According to a United Nations report, the climate crisis has been linked to extreme weather events, including floods, droughts, storms, and wildfires, which resulted in more than 43 million displacements involving children from 2016 to 2021.
At the current rate of climate change, more than 100 million children and young people could be displaced by weather disasters alone over the next 30 years, the report released by UNICEF on Friday said.
“The reality is that far more children are going to be impacted in (the) future, as the impacts of climate change continue to intensify,” Laura Healy, a migration specialist at UNICEF and one of the report’s authors, said.
Numbers on internal displacements caused by climate disasters do not generally account for the age of the victims.
But the UN children’s agency worked with the non-governmental Internal Displacement Monitoring Center to sift through the data and highlight the hidden tally on children.
Majority displaced due to floods and storms
From 2016 to 2021, four types of climate disasters: floods, storms, droughts and wildfires led to the displacement of 43.1 million children in 44 countries, the report said.
The frequency of these disasters have increased due to global warming.
Among the displacements, 95 per cent (40.9 million) were caused by floods and storms.
While over 1.3 million children were displaced within their countries because of droughts, nearly 810,000 children were displaced because of forest fires, mainly in Canada, Israel and the United States, the report showed.
China and the Philippines were among the nations where the most children were internally displaced, the report said.
But, relative to the size of the child population, children living in small island countries, like Dominica and Vanuatu, were most affected by storms, while children in Somalia and South Sudan were most affected by floods, it added.
“It is terrifying for any child when a ferocious wildfire, storm or flood barrels into their community,” UNICEF Executive Director Catherine Russell said in a statement.
“For those who are forced to flee, the fear and impact can be especially devastating, with worry of whether they will return home, resume school, or be forced to move again.
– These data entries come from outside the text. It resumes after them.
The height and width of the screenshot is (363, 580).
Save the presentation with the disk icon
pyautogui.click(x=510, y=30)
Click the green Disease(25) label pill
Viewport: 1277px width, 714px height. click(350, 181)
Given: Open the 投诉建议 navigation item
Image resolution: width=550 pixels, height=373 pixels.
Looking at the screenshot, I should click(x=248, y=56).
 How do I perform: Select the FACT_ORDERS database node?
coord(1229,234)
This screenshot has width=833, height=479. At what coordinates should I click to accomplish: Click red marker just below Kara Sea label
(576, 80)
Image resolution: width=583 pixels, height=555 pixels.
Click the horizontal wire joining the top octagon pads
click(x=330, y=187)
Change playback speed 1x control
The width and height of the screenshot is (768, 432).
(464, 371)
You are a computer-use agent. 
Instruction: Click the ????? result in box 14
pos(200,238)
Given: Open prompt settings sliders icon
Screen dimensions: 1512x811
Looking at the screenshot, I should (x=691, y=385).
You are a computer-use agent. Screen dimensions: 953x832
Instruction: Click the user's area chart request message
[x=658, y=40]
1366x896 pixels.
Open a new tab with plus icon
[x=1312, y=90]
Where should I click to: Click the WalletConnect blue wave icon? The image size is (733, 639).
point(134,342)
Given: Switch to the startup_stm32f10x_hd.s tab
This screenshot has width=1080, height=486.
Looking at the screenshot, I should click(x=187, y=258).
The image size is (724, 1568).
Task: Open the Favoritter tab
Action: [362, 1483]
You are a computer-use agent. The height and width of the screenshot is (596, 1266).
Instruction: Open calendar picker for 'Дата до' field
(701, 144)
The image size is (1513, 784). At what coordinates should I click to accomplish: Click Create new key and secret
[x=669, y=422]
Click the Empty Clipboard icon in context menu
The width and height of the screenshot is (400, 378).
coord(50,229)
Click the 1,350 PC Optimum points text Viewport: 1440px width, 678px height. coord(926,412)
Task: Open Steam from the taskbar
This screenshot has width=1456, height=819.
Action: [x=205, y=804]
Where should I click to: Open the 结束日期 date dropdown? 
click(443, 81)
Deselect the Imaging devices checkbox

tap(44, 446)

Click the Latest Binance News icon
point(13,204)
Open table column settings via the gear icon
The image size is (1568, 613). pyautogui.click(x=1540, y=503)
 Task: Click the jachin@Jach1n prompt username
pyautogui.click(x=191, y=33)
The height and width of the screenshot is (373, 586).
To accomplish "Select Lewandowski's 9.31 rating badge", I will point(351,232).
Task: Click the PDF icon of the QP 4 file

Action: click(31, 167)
Moving may have saved their lives, but it’s also very disruptive,” she said.
Russell raised concern about acting “too slowly” in tackling the spiraling challenge for children.
“As the impacts of climate change escalate, so too will climate-driven movement. We have the tools and knowledge to respond to this escalating challenge for children, but we are acting far too slowly. We need to strengthen efforts to prepare communities, protect children at risk of displacement, and support those already uprooted,” she pointed out.